Feat: Support passing knowledge base id as variable in retrieval component (#7088)

### What problem does this PR solve? Fix #6600 Hello, I have the same business requirement as #6600. My use case is: We have many departments (> 20 now and increasing), and each department has its own knowledge base. Because the agent workflow is the same, so I want to change the knowledge base on the fly, instead of creating agents for every department. It now looks like this: ![屏幕截图_20250416_212622](https://github.com/user-attachments/assets/5cb3dade-d4fb-4591-ade3-4b9c54387911) Knowledge bases can be selected from the dropdown, and passed through the variables in the table. All selected knowledge bases are used for retrieval. ### Type of change - [ ] Bug Fix (non-breaking change which fixes an issue) - [x] New Feature (non-breaking change which adds functionality) - [ ] Documentation Update - [ ] Refactoring - [ ] Performance Improvement - [ ] Other (please describe):
2026-01-23 03:26:53 +08:00 · 2025-04-30 15:32:14 +08:00
parent f56b651acb
commit 6e7dd54a50
7 changed files with 90 additions and 43 deletions
--- a/agent/component/base.py
+++ b/agent/component/base.py
@ -19,7 +19,7 @@ import json
 import os
 import logging
 from functools import partial
-from typing import Tuple, Union
+from typing import Any, Tuple, Union

 import pandas as pd

@ -462,6 +462,33 @@ class ComponentBase(ABC):
    def set_output(self, v):
        setattr(self._param, self._param.output_var_name, v)
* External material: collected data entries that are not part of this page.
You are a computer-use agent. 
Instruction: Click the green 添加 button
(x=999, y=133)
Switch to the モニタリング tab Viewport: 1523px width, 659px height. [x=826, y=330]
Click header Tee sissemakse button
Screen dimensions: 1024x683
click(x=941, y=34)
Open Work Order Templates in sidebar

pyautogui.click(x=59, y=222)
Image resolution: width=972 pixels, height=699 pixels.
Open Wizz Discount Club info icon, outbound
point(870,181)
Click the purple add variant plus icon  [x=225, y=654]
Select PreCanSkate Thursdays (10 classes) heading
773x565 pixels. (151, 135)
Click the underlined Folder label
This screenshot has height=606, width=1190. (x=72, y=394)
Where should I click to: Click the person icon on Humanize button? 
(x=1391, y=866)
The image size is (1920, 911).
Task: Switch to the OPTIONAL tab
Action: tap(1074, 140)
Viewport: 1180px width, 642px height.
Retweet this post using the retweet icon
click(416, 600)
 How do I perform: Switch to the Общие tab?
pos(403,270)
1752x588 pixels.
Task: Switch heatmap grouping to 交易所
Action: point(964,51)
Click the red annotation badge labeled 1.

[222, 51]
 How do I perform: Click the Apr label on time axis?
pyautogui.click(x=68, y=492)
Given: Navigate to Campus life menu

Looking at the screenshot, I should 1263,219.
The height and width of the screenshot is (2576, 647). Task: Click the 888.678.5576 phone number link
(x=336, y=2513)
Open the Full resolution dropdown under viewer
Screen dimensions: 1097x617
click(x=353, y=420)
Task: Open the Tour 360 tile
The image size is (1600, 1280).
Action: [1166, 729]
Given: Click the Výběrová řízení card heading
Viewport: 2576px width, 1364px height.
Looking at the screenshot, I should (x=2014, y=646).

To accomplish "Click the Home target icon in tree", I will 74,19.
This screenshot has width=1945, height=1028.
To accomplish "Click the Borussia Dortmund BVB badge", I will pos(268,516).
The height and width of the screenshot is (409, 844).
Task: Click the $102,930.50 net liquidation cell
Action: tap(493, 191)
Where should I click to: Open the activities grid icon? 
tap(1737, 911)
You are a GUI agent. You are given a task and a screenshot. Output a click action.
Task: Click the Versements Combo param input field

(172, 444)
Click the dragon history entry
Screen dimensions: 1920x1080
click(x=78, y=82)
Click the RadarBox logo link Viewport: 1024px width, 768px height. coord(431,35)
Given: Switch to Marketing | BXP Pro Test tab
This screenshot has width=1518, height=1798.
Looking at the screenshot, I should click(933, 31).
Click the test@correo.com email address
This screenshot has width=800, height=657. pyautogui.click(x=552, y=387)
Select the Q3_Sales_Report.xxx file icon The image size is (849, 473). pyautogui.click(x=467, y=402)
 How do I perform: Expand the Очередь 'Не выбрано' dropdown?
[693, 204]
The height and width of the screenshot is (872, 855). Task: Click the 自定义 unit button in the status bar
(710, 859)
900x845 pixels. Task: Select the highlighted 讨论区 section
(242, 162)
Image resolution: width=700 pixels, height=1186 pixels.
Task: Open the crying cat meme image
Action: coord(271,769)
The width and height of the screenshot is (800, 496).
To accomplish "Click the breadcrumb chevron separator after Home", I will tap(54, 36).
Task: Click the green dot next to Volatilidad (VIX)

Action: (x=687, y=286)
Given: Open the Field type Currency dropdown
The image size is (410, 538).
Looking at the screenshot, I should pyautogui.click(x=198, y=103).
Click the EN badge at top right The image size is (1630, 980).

+    def _fetch_outputs_from(self, sources: list[dict[str, Any]]) -> list[pd.DataFrame]:
+        outs = []
+        for q in sources:
+            if q.get("component_id"):
+                if q["component_id"].split("@")[0].lower().find("begin") >= 0:
+                    cpn_id, key = q["component_id"].split("@")
+                    for p in self._canvas.get_component(cpn_id)["obj"]._param.query:
+                        if p["key"] == key:
+                            outs.append(pd.DataFrame([{"content": p.get("value", "")}]))
+                            break
+                    else:
+                        assert False, f"Can't find parameter '{key}' for {cpn_id}"
+                    continue
+
+                if q["component_id"].lower().find("answer") == 0:
+                    txt = []
+                    for r, c in self._canvas.history[::-1][:self._param.message_history_window_size][::-1]:
+                        txt.append(f"{r.upper()}:{c}")
+                    txt = "\n".join(txt)
+                    outs.append(pd.DataFrame([{"content": txt}]))
+                    continue
+
+                outs.append(self._canvas.get_component(q["component_id"])["obj"].output(allow_partial=False)[1])
+            elif q.get("value"):
+                outs.append(pd.DataFrame([{"content": q["value"]}]))
+        return outs
+
    def get_input(self):
        if self._param.debug_inputs:
            return pd.DataFrame([{"content": v["value"]} for v in self._param.debug_inputs if v.get("value")])
@ -475,37 +502,24 @@ class ComponentBase(ABC):

        if self._param.query:
            self._param.inputs = []
-            outs = []
-            for q in self._param.query:
-                if q.get("component_id"):
-                    if q["component_id"].split("@")[0].lower().find("begin") >= 0:
-                        cpn_id, key = q["component_id"].split("@")
-                        for p in self._canvas.get_component(cpn_id)["obj"]._param.query:
-                            if p["key"] == key:
-                                outs.append(pd.DataFrame([{"content": p.get("value", "")}]))
-                                self._param.inputs.append({"component_id": q["component_id"],
-                                                           "content": p.get("value", "")})
-                                break
-                        else:
-                            assert False, f"Can't find parameter '{key}' for {cpn_id}"
-                        continue
+            outs = self._fetch_outputs_from(self._param.query)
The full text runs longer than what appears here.